What I've noticed is that when growth slows down, business owners don't sit still. They start trying things like a new product line, a different channel, a pricing adjustment, a promotion. Each idea makes sense on its own, but after each idea, revenue isn’t really impacted.
So the next idea comes. And the next. Because the logic is hard to argue with: if this approach didn't work, a different one might. Somewhere in the list of things we haven't tried yet is the one that breaks through.
In my research, I found 48% of business owners move quickly when something isn't working just to help resolve the problem. The 38% who pause first often sense something deeper is off, but don’t have a systematic way to see what it is.
Both impulses make sense. But when we've tried a dozen things and none of them moved the number that matters, something else is happening.
What if the problem isn't that you haven't found the right move yet but that you're going wide when the leverage is in going deep?
THREE WAYS GOING WIDE KEEPS YOU STUCK
This pattern shows up in three places, and they often run simultaneously.
Wide in offerings. New products, new services, new packages. Each one feels like it opens a new revenue path. But when the core offering isn't clearly defined and clearly priced, every addition spreads attention further from the thing with the most potential.
Wide in commitment. A month on this channel, a few weeks on that strategy, a short run at this approach. Nothing gets enough time or focus to produce a real signal.

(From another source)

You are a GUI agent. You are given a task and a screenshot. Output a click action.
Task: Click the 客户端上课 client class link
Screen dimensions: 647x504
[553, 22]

When everything gets 20% effort for eight weeks, we don't learn what works. We learned that nothing worked at 20%.
Wide in audience. Trying to serve anyone who will pay, rather than going deep with the customers the core offering is actually built for. The messaging stays generic because it has to speak to everyone. The positioning stays vague because narrowing feels like leaving money on the table.
WHY WIDTH FEELS LIKE PROGRESS
Here's what makes this hard to see from the inside: each of these moves feels like building. A new product line feels like expansion. A new channel feels like reach. A broader audience feels like opportunity. And any one of them might be the right move, eventually.
But before the core is deep, width doesn't give us leverage. It actually prevents it. Every addition competes with the thing that has the most leverage. And the cost isn't just the failed attempts.
In my research, owners described what I'd call the repeat-attempt cycle. Try solution A, doesn't work. Try solution B, partial improvement. Try solution C. They normalize it as iteration. But it's not iteration when each attempt is in a different domain at surface depth.
The cumulative cost of five or six shallow attempts over a year isn't one bad decision. It's twelve months of spreading thinner while the core stays unvalidated.
TO SEE IF YOU'RE GOING WIDE BEFORE GOING DEEP
How long did your last three growth experiments run before you moved on and was that long enough to produce a real signal?
Is your audience defined specifically enough that you could describe exactly who you serve best, or are you marketing to anyone who might need this?
If you stopped adding for 90 days and went deeper on what already exists, what would you focus on?
Are you spreading across channels because you haven't gone deep enough in one to know if it works?
If you have a revenue goal you're trying to hit and you've been going wider to get there, it might be worth asking what happens if you go in the other direction. Not more experiments. Not another product line. Just depth in the places where depth would actually produce leverage. The width can come later, after the core is strong enough to support it.